APPD Market Report Article
OsakaFebruary 28, 2023
Yuto Ohigashi, Senior Director - Research, Japan
Net absorption is positive for four straight quarters
- According to the December Tankan survey for Greater Osaka, the sentiment of large manufacturers increased by 1 point to 11, improving for the second consecutive quarter. The sentiment among large non-manufacturers increased by 9 points to 19, improving for the tenth consecutive quarter.

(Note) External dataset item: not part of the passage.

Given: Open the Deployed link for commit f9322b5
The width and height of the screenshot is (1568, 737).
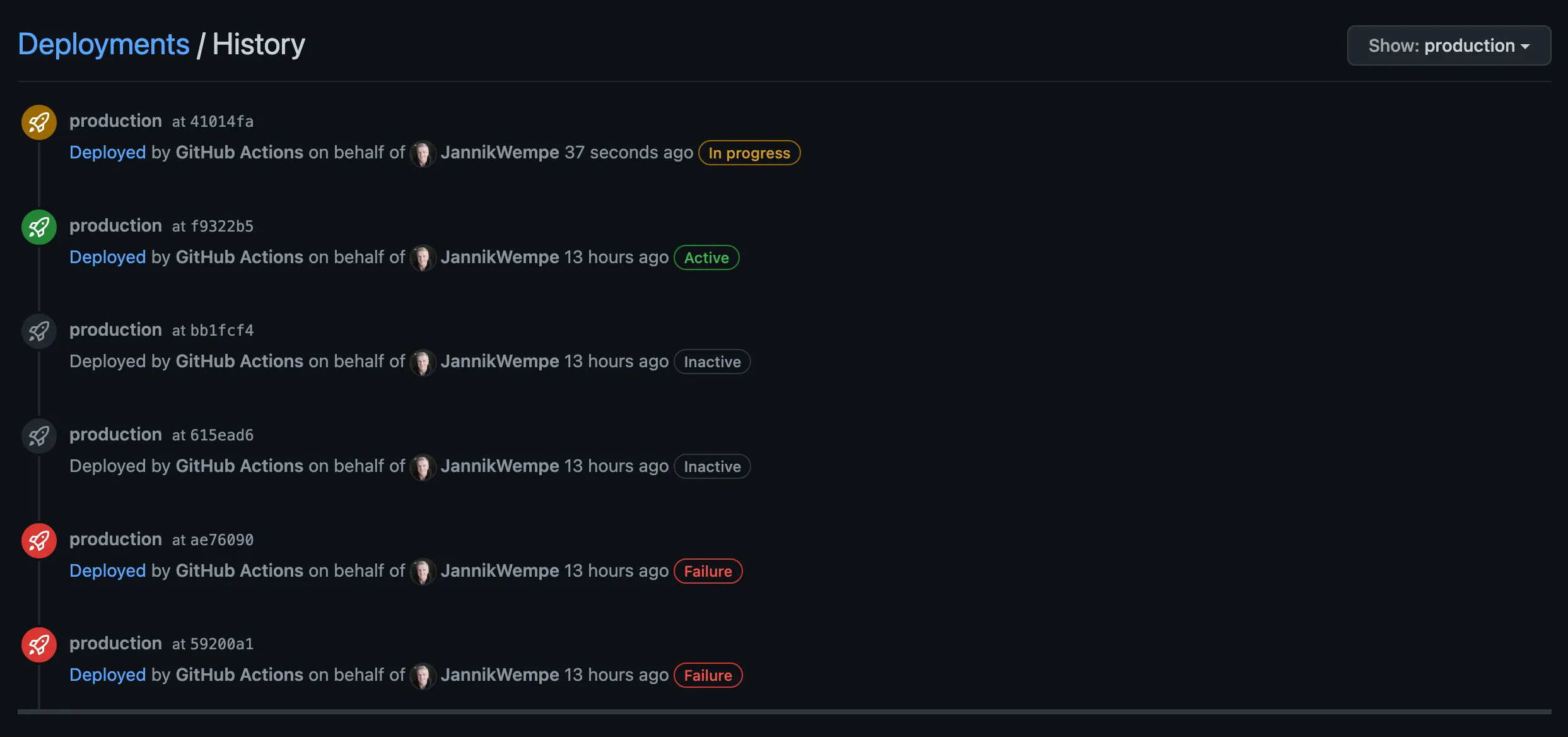Looking at the screenshot, I should tap(107, 257).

- Net absorption totalled 5,000 sqm in 4Q22. While there was secondary vacancy derived from the relocation of large companies to new buildings, net absorption remained positive due to the active tenant movement. KPMG Japan Group moved to the Nippon Life Yodoyabashi Building during the quarter.

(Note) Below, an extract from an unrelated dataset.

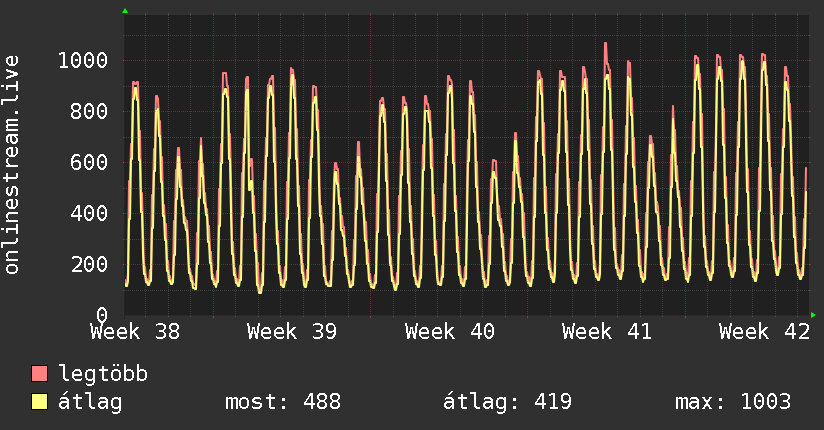Click the max: 1003 statistic
824x430 pixels.
click(x=733, y=402)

Vacancy rate declines to 3.2%
- No new supply entered the market in 4Q22. For the full-year 2022, new supply totalled 130,000 sqm, increasing total stock by 7% y-o-y.
- The vacancy rate stood at 3.2% in 4Q22, decreasing 20 bps q-o-q and increasing 10 bps y-o-y. While some buildings saw secondary vacancy, many existing buildings backfilled vacancy, resulting in a slight q-o-q decrease in the vacancy rate.

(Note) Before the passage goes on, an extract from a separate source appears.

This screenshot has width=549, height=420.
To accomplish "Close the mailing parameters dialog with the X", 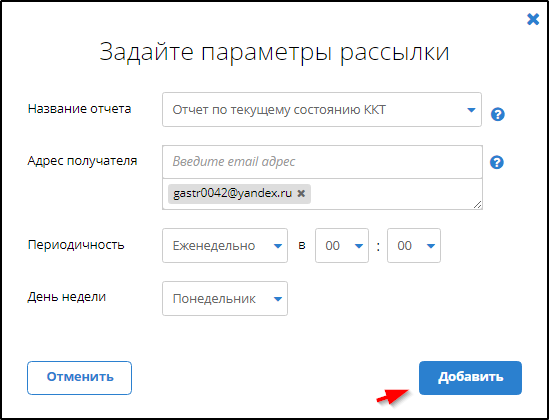I will click(533, 19).
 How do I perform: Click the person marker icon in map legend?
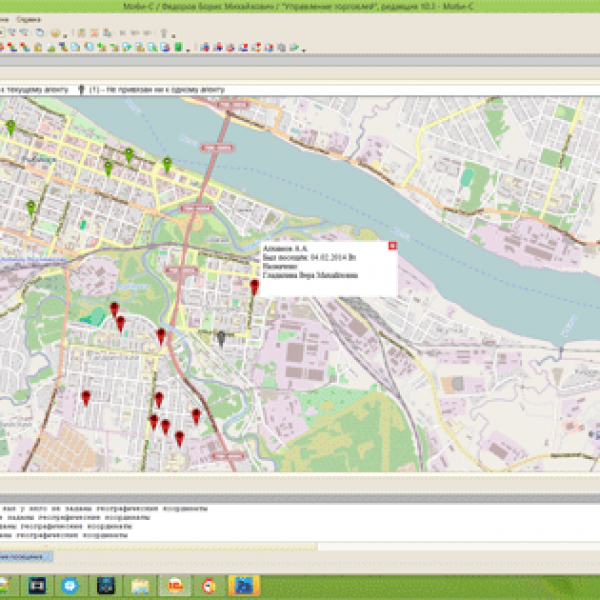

Rents continue to decline while cap rates remain flat
- Gross rents averaged JPY 22,467 per tsubo, per month, at end-4Q22, decreasing 0.9% q-o-q and 3.3% y-o-y. While the vacancy rate has declined for three consecutive quarters, rents continued to drop in anticipation of a further rent fall due to a large supply influx expected from 2024 onwards.
- Capital values decreased 1.4% q-o-q and 5.1% y-o-y in 4Q22. The decrease reflected the rent declines. Cap rates were flat. There were no transactions for Grade A office buildings during the quarter.
Outlook: Rents to continue slight decline while cap rates to remain flat
- According to the Oxford Economics forecast as of December 2022, Osaka’s real GDP is forecast to grow by 1.4% in 2022 and 0.5% in 2023. Downside risks include concerns about the deterioration of the domestic economy. The BOJ effectively increased interest rates, but the impact on the real estate market is expected to be limited for the foreseeable future.
- As new supply should remain limited in 2023, a moderate rise in vacancy rates and a moderate decline in rents are expected. Investors are taking a cautious stance as rents continue to fall, but there is no significant change in investment appetite and cap rates are expected to remain almost flat.